BEGIN Reading text

As I have emphasized, over more than half a century to date, it is impossible to present an adequate definition of those principles of individual cognitive function which we may describe as "human reason," except by recognizing the commonly underlying basis for validated discovery of both universal physical principle, and the validatable methods of Classical forms of artistic composition. Indeed, some of the worst, popularized, systemic absurdities in current academic dogma, stem from the arbitrary and false rule of thumb stated by the neo-Kantian Romantic Professor Karl Savigny, as the need for an absolute separation of Naturwissenschaft (natural science as misunderstood by Savigny) from Geisteswissenschaft (e.g., social philosophy and art). This is, in other words, the popularized delusion that the study of physical science and social processes, as both are distinct from aprioristic mathematical formalism, have no common axiomatic basis. The entirety of Kant's so-called Critiques was premised upon the assertion of the same delusory assumption, of that assumed self-evidence of the hermetic separation of Two Cultures, which is central to the intrinsic irrationalism of Savigny's argument.[14]
In the case of neo-Kantians such as Savigny, or empiricists and positivists generally, or in modern neo-liberal and existentialist dogmas, the so-called proof of such types of hermetic separation, lies in an elementary and delusional quality of fallacy of composition, the reliance upon nothing but reductionist's passion for merely deductive forms of argument, excluding the principle of geometry of position (i.e., Analysis Situs) from its common basis in both physical science and in Classical forms of artistic composition.

END Reading text
BEGIN Data under study

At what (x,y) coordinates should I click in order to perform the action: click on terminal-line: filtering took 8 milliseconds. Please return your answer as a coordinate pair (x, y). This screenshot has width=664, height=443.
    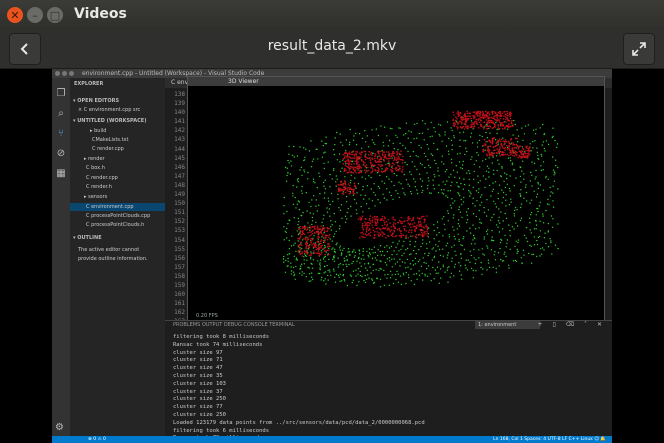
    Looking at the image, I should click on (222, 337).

END Data under study
BEGIN Data under study

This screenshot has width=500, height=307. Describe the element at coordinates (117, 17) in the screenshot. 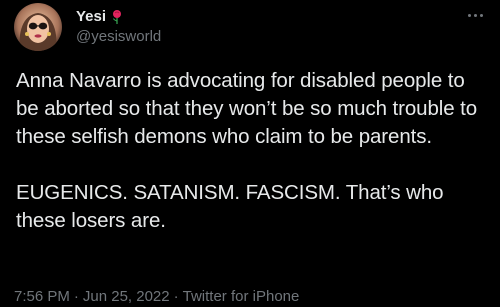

END Data under study

● What to work on:
1. In the passage on human reason, who stated the rule that Naturwissenschaft must be absolutely separated from Geisteswissenschaft?
2. Using the passage on human reason, explain in one to three sentences why the so-called proof that science and social processes are hermetically separate is faulty.
3. Continue the passage on human reason from its last sentence.

● Your written answers:
1. The neo-Kantian Romantic Professor Karl Savigny.

2. The proof rests on an elementary and delusional fallacy of composition. It relies only on merely deductive forms of argument and excludes the principle of geometry of position, Analysis Situs, from its common basis in both physical science and Classical artistic composition.

3.
Those relevant illustrations of the general point given, now focus upon the specific form in which this notion of geometry of position arises in the science of physical economy.
In every instance of a qualitative shift in the prevailing level of productivity in a national economy, we have two "dots" in a graphical representation. Take the case in which the relationship of these two dots corresponds to a descent in the level of productivity. The question, expressed in terms of geometry of position, is: What is the action--the physical action--which connects the reality which those two dots appear to represent? Consider the opposite case, in which an upturn has occurred. What is the form of physical action which is reflected in the apparent latter change of position of the two successive dots?
As Kepler warned against the foolishness of Claudius Ptolemy, Copernicus, and Brahe, in the matter of Solar orbits, the cause of the displacement separating the location of the two successive dots on a graph, does not lie within the simple Euclidean geometry attributed to that paper, video screen, or other medium used to represent the apparent relative position of the pair. Back to the allegory of Plato's Cave: the apparent position of the pair in a merely Euclidean or quasi-Euclidean space-time, is merely the shadows on the wall of a firelit cave. As Kepler warned against repeating the simplistic "connect-the-dots" failures of Copernicus and Brahe, the task of science is to discover the lawful physical action from which those shadow-forms are projected, not to attempt to explain the action as a product of the merely apparent relationship among the shadows. Hence, the argument against the folly of aprioristic mathematical formalism, which Riemann presents in the concluding portion of his habilitation dissertation.
Herein lies a simple, but crucial proof of the scientific absurdity of most attempts to explain economic processes from the standpoint of today's generally accepted methods of financial accounting.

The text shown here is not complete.